Industrial action to stop bosses’ attacks

Four million jobless by 2012. That’s the stark prediction for the current ‘free-market’ recession by a group of former Bank of England economists. Rather than Gordon Brown’s boast that ‘Britain is well placed to weather the economic storm’, research by the European Union said that almost a third of all jobs lost in Europe in the first three months of this year were lost in Britain.

Dave Nellist, who is standing as a candidate for the No2EU - Yes to Democracy list in the Euro elections, took only the average workers

Dave Nellist, who is standing as a candidate for the No2EU – Yes to Democracy list in the Euro elections, took only the average workers, photo Coventry Socialist Party

Dave Nellist, Socialist Party councillor, Coventry

Tens of thousands of jobs continue to go in car manufacturing, retail, finance and machinery manufacturing. But statistics only tell half the story. Each one of those figures is a family, fearing for paying the mortgage or the rent, weighing up whether a holiday can be afforded this year or not.

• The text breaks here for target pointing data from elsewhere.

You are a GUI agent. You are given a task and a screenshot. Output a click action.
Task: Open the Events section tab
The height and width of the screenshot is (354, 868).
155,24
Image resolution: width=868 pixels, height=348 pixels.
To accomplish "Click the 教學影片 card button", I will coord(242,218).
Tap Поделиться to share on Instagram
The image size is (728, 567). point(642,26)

While MPs are caught lining their pockets with ‘creative’ expense claims, hundreds of thousands of families face the threat of redundancy with all the financial pain that will involve. MPs insulated by salaries two and a half times the average wage and with over-generous expenses on top, seem to care little for the anguish of working-class families. They appear to spend more time maximising their expenses claims than saving their constituents from penury.

Some economists claim the worst of the recession may be over, even believing they are seeing the first ‘green shoots’. But the European Commission has just changed its view of only three months ago and doubled – to 4% – the amount by which it expects the EU’s economy to shrink this year. That will make this recession the worst of our lifetimes. And such an economic tsunami will have political and social costs, such as increasing support for the far right, unless working people find a new political vehicle and voice.

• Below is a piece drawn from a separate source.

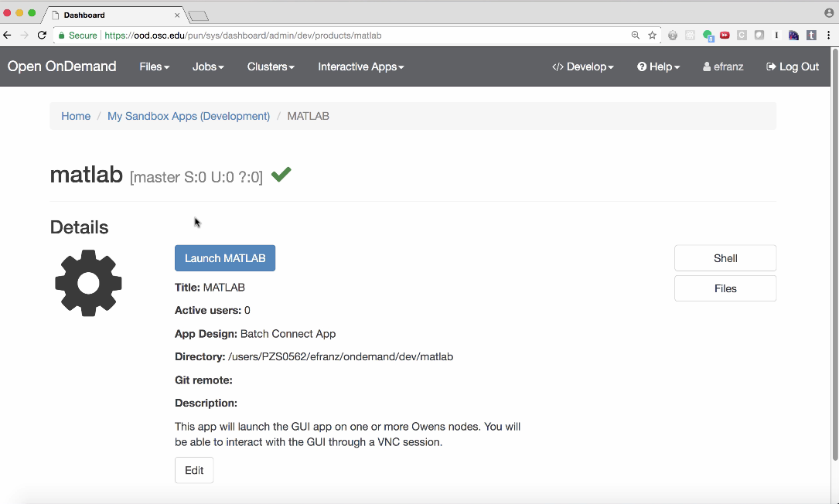Click the Log Out link
Image resolution: width=839 pixels, height=504 pixels.
(x=793, y=67)
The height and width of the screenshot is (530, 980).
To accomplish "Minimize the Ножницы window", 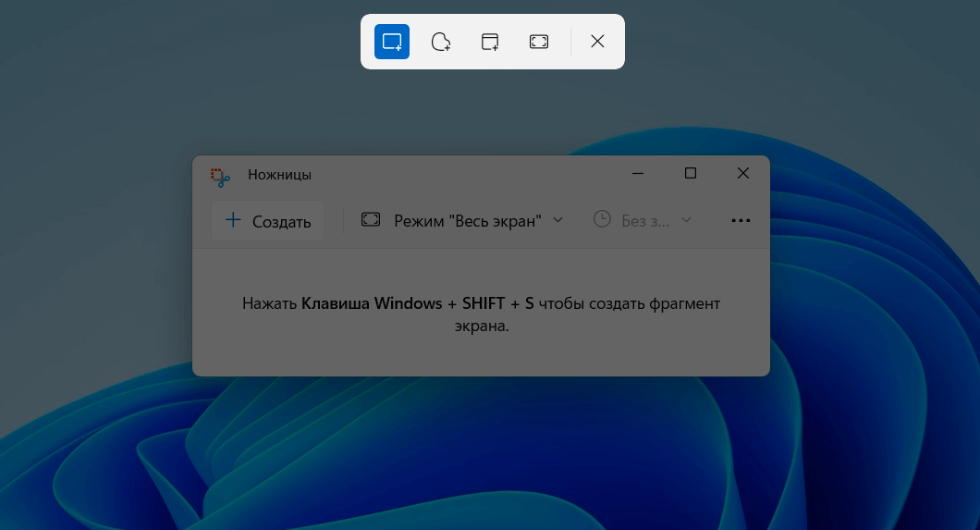I will 638,174.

Demonstrations such as that of Unite, on 16 May in Birmingham, are essential to bring together all those who want to fight the spectre of unemployment. But if they are to be more than the grand old Duke of York marching his men to the top of the hill and down again, we need a more serious resistance to rising unemployment.

Unfortunately that is unlikely to come from the Birmingham rally’s platform of ‘senior business, academic and political figures’, nor from appeals to companies’ better nature.

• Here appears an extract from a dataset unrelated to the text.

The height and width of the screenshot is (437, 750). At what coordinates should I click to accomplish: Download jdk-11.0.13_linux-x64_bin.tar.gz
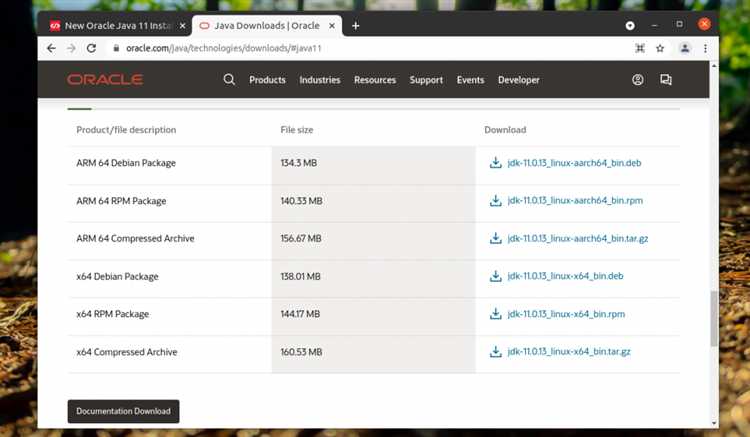pyautogui.click(x=569, y=352)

600 sacked Visteon workers in Basildon, Enfield and Belfast showed the degree of determination which trade union leaders should encourage and support in all their members.

Given six minutes notice of redundancy, Visteon workers occupied their factories and picketed outside them until their managements conceded a substantial financial package. But too many trade union leaders, mesmerised by anti-trade union laws still in place after 12 years of Labour government, limit their action to ‘urging’ companies to protect jobs, or calling for government subsidies for short time working and ‘measures to restore confidence’.

New Labour has found hundreds of billions of pounds for the banks, to shore up the free market economy to which they are wedded.

Demonstrations like Birmingham’s need building upon to force the government to take urgent action to stop the haemorrhage of jobs. Rather than wider programmes of taxpayers’ money being used to subsidise private companies, threats to sack workers or close factories should be met by the government taking the relevant companies into public ownership and then investing public money into them, but under public control, to guarantee jobs and living conditions.

Perhaps if the Visteon convenors, or the Lindsey refinery strike leaders, were on the demonstration platform instead of ex-CBI leaders – that’s the message we would get!